As it’s your mother. Just avoid takeaways get something nice in to eat. Don’t mention take aways if your mother wants to order for herself let her.

InFiveMins · 31/08/2020 17:26

YABU - I wouldn't dream of asking for payment off my own mother for a takeaway.

Pemba · 31/08/2020 17:41

All the people trotting out "she's your mother FGS", you could easily turn that around and say "she's your daughter FGS" to the OP's mum.

Why can't people be bothered to read the OP properly? The OP always has to pay her share of a takeaway when she's at her mother's. And this is not reciprocated. Mother pretends she is going to contribute when the OP's friend is there, so obviously she knows she's not behaving properly. And we know the OP is a single parent.

We don't know the ins and outs of their relative incomes, whether the mum assists with childcare, etc, but on the whole it seems it's the mother who's not being fair.

sallyshirt · 31/08/2020 17:41

Just make sure you always have cheap/quick food in - like the Lidl pizza - and don't offer to buy a takeaway.

ClementineWoolysocks · 31/08/2020 17:50

Present her with a bill before she leaves.

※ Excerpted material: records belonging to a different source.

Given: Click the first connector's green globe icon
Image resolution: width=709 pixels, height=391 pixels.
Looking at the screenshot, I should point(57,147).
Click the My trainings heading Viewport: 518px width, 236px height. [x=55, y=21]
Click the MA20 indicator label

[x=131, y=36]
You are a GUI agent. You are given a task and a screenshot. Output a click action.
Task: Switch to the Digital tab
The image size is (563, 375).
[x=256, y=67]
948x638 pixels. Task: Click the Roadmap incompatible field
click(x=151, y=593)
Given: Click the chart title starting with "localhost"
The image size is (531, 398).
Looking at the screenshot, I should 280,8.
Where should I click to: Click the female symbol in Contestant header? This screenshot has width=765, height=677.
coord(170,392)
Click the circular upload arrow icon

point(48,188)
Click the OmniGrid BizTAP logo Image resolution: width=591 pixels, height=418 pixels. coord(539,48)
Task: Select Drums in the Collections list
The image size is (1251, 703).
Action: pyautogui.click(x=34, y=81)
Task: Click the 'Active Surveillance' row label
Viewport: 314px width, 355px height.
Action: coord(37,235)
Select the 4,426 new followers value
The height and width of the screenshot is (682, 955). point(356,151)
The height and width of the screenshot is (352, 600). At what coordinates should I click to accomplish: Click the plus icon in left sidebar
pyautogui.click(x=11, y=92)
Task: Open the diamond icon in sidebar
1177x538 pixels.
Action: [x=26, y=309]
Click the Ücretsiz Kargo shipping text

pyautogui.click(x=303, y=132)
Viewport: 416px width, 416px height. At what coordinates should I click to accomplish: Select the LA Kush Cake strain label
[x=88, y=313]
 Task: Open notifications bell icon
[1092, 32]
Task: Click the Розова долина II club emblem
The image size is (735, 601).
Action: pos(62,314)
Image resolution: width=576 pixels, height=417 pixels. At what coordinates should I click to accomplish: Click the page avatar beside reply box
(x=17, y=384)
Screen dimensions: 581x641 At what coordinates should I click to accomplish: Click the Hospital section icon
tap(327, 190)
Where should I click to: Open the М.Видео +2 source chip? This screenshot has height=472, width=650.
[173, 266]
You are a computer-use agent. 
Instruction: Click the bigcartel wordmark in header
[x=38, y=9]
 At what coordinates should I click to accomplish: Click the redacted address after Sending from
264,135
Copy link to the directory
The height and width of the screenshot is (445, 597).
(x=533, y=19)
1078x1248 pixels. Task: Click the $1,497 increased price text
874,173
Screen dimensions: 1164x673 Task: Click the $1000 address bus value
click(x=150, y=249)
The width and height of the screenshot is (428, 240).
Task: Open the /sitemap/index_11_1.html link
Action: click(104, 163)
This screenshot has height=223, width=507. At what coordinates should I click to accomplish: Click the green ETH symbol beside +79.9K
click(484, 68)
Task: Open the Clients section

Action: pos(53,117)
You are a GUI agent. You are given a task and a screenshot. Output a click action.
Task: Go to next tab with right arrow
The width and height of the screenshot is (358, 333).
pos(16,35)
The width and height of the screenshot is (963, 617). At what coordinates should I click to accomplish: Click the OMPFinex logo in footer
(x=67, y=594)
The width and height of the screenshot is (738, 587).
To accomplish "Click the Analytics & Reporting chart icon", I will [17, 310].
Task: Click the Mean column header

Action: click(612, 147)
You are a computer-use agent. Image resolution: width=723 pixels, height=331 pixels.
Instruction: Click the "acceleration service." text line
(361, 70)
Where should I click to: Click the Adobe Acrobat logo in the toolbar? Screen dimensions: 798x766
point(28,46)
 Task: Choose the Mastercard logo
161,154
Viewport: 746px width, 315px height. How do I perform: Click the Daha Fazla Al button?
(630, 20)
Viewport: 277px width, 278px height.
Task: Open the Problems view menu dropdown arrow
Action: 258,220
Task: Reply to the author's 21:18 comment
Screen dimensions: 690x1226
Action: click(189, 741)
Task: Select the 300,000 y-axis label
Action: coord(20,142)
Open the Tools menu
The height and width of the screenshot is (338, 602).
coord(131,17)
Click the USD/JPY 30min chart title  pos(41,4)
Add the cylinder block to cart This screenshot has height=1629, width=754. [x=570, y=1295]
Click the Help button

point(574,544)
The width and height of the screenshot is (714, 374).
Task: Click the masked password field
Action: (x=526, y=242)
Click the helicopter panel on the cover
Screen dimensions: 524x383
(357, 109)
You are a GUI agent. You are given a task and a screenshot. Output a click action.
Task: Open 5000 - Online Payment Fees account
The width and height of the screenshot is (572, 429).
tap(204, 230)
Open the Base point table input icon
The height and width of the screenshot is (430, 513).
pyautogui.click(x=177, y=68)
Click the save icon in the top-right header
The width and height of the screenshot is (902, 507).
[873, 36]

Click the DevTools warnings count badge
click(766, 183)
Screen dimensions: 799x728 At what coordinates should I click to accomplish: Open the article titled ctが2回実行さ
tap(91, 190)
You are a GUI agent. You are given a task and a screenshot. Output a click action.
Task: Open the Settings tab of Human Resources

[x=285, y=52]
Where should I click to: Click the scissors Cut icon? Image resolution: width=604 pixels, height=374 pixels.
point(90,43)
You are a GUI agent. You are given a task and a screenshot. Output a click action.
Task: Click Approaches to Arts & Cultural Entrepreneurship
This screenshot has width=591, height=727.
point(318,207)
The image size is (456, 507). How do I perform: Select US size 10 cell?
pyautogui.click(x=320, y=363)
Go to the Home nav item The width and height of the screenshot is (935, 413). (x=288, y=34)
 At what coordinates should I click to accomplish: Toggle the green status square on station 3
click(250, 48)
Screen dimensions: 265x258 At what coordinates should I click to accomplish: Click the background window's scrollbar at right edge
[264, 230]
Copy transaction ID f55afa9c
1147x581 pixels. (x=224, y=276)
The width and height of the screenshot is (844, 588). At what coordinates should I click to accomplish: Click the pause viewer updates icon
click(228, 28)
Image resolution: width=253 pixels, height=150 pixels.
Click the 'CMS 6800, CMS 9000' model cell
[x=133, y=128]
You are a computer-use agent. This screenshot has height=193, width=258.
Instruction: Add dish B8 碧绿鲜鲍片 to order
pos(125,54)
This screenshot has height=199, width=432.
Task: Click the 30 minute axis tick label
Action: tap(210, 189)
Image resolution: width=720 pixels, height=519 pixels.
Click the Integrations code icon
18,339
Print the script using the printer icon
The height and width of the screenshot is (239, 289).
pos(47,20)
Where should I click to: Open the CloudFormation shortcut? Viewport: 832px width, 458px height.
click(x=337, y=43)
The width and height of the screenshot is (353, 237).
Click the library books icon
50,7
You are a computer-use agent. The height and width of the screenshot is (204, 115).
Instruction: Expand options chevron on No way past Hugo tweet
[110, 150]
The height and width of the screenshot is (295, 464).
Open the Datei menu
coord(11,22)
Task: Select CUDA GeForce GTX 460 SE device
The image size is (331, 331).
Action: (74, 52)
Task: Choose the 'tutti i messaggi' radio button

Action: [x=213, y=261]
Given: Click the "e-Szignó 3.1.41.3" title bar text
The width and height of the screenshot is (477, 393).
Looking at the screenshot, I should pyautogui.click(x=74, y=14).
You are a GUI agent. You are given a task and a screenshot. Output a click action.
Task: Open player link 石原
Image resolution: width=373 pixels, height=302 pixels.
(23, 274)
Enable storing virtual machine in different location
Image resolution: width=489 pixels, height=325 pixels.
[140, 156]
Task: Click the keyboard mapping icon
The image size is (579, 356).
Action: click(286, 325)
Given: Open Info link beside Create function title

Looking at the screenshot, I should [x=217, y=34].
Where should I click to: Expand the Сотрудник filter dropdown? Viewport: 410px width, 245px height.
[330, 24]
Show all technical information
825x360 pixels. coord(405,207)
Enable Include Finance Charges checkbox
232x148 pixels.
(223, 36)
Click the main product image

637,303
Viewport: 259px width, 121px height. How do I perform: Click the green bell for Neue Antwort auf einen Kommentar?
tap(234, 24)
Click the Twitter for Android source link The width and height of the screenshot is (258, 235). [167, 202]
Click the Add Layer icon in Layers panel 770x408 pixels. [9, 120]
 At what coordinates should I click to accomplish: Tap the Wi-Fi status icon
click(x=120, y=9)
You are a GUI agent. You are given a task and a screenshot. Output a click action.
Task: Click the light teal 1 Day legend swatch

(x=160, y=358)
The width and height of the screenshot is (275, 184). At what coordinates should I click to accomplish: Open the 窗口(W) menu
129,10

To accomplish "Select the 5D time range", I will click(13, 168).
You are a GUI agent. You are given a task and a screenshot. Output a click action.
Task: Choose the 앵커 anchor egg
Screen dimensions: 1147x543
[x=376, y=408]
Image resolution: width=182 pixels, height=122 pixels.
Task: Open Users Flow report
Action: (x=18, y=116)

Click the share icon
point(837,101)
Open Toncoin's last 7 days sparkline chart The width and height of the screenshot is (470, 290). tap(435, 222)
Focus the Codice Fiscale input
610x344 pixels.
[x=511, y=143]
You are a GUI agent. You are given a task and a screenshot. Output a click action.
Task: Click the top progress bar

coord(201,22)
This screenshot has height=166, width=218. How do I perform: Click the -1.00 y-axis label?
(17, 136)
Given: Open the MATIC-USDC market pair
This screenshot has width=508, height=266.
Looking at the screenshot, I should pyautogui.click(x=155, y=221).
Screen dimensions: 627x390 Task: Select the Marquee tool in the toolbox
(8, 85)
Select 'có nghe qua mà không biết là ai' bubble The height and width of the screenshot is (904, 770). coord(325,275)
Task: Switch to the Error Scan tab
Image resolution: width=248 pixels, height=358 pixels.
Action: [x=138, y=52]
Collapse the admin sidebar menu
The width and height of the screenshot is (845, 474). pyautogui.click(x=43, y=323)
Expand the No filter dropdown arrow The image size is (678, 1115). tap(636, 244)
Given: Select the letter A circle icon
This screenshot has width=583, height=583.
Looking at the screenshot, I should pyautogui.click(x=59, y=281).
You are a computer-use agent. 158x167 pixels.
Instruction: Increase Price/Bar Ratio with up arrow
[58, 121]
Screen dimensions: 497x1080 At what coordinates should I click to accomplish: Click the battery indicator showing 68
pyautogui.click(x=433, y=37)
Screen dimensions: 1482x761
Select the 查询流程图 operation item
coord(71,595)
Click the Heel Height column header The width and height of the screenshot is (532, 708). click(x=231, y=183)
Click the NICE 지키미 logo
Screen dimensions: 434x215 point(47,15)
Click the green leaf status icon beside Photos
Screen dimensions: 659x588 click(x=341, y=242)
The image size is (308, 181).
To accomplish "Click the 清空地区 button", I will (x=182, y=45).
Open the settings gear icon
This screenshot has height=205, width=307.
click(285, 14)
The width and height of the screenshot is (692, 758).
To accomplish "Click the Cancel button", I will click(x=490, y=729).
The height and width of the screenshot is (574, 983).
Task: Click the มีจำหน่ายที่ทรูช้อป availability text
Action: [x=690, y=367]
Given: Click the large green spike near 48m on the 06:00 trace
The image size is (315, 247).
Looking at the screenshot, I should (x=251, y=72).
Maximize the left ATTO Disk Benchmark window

BumblePan · 31/08/2020 17:54

Your mum can dress it up all she wants with rules, but she is being mean. I would never put anyone under financial pressure, that applies to family and friends. If she wants a takeaway, pay for the takeaway. Only exception is, if she provided one for you recently.

Lolwhat · 31/08/2020 18:18

It sounds like you offer to pay

Rudolphian · 31/08/2020 18:18

In my family the siblings are always competing to be the one to pay for our parents. In my family we support our parents but I think that's just a cultural difference.
I would never ask my mum to pay for anything and would try to be the one to pay no matter the occasion.

GameSetMatch · 31/08/2020 18:21

To be honest if someone is eating at my house I wouldn’t expect them to pay, do you pay half when you visit your Mums house?

Thisismytimetoshine · 31/08/2020 18:25

You suggested the takeaway 🤷🏻‍♀️

Snorlax86 · 31/08/2020 18:36

I cannot imagine ever having to pay for a takeaway at my mum’s house and would never dream of asking her for money to pay for one at mine. We often take a takeaway or order one when we are at my in-laws as a treat for them, but they don’t suggest it and money is tighter for them. I guess it may depend on your relationship and the financial situation.

occa · 31/08/2020 22:14

Yeah I think if you got takeaway because you couldn't be bothered to cook then you definitely pay. YABU

NameChange84 · 31/08/2020 22:18

Bloody hell. No. I’d never charge my OWN MOTHER!!!

If I was that hard up, I’d cook something I could afford without insulting my Mum and asking her to cough up some cash.

LivingMyBestLifeNOT · 31/08/2020 22:46

Thanks all.
I certainly do not offer to pay
Thanks for your views

OP posts:
LivingMyBestLifeNOT · 31/08/2020 22:48

If i went to my mums I would probably be expected to contribute yes

OP posts:
gah2teenagers · 31/08/2020 22:59

Keep serving her spaghetti bols. She might change her tune after 37 of them !

willowmelangell · 01/09/2020 21:29

She only offered to transfer funds because your friend said it. She wanted to look good for your friend.

If you know she is coming around to eat, avoid this situation again by having something in ready. A pizza and salad, or jacket potato and topping. Fray Bentos pie and oven chips.
Save the alcohol gift for when friend comes around again.